Monday, 1 May 2023

The First and Cruellest Colonisation

 

The Inheritors


William Golding

(Faber & Faber)

 

Lok and his tribe think of themselves as 'the people', inheritors of an unchanging world. Then, as they follow their migratory pattern, they encounter a new race. The first in a long and brutal history of colonisations has begun.

 

William Golding is rightly lauded for writing The Lord of the Flies. It's a novel that, thanks to being taught to generations of school kids, has wormed its way into popular culture. Even if most of the people citing it have never read the book itself all the way through.

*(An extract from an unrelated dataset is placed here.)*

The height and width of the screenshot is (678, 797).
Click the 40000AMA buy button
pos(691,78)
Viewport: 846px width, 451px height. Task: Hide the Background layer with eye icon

Success at that level can overshadow the rest of a writer's work. That is what seems to have happened to Golding, in the case of this novel, first published in 1955, and it is rather a shame.

 

In The Inheritors, Golding uses Lok and his clan to show creatures who relate to the world in a way that is totally different to ours. He does so in a way that is both strange and sympathetic. These aren't stereotypical "savages" dragging their knuckles down the road to perdition.

 

He also touches on issues of colonisation that are still pertinent today. The doomed Neanderthals being swept away by Homo Sapiens are the ancestors of all the indigenous peoples usurped by the West.

 

This is a brilliantly conceived novel telling one of the oldest and cruellest human stories. One, we are still, sadly, repeating to this day.